England’s tour of India, which also includes five T20Is (to be played in Ahmedabad) and three ODIs (in Pune), is the first international cricket that India will host since the sport went on a global hiatus last year due to the Covid-19 pandemic. India ranks second globally in terms of total Covid-19 infections reported, with its count inching towards the 11-million mark.

On January 20 the TNCA secretary R Ramaswamy sent a circular to the association’s members saying the decision to bar crowds was taken in unison with the BCCI as a “preventive measure”. “In view of the prevailing Covid pandemic, BCCI has decided not to take any kind of risk with the safety of the players during the forthcoming India-England Test series,” Ramaswamy said. “As per BCCI directive, the first two Test matches will take place behind closed doors (No Spectators/Guests/Sub-Committee Members) as a preventive measure.”

Incidentally the Indian government had said outdoor sports could have crowds of up to 50% capacity. “For outdoor events, spectators will be allowed upto a maximum of 50% of the total capacity of the stadium,” the Indian Ministry of Youth Affairs and Sports had said while putting out a note on December 26. The note was part of the “standard operating procedures and guidelines for conducting sporting competition in India in the Covid-19 environment.”

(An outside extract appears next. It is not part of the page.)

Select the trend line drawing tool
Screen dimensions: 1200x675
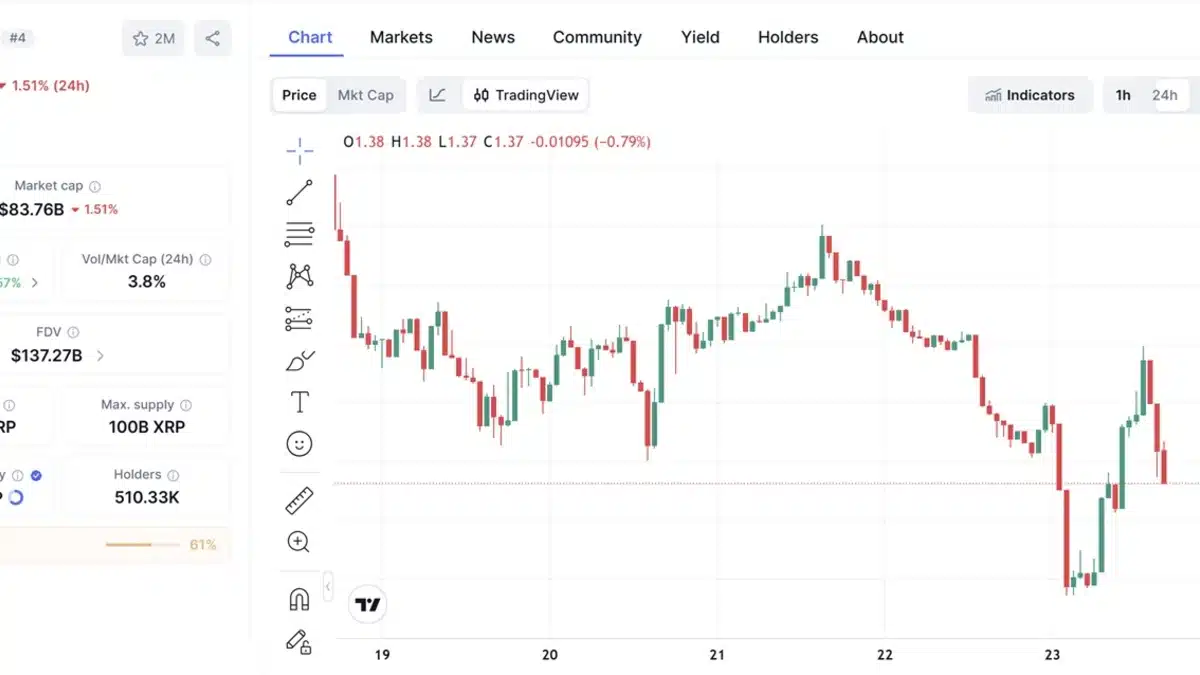(299, 192)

Despite the TNCA decision, a senior official at the Gujarat Cricket Association, which runs the Motera ground, remained optimistic of having some section of the ground open to crowds. In 2020 the refurbished Motera was inaugurated by former US president Donald Trump. With a capacity of 110,000 Motera is the biggest-capacity ground in world cricket. The GCA official said that subject to the permission of both the Indian and Gujarat state governments, if not half, at least tickets could be sold to fill the stadium to at least 20-30% capacity.

Both squads are scheduled to land in Chennai by January 27 and will straightaway enter a biosecure bubble, which has become the norm in all cricket. After an initial three-day quarantine, teams would start their training while undergoing regular testing.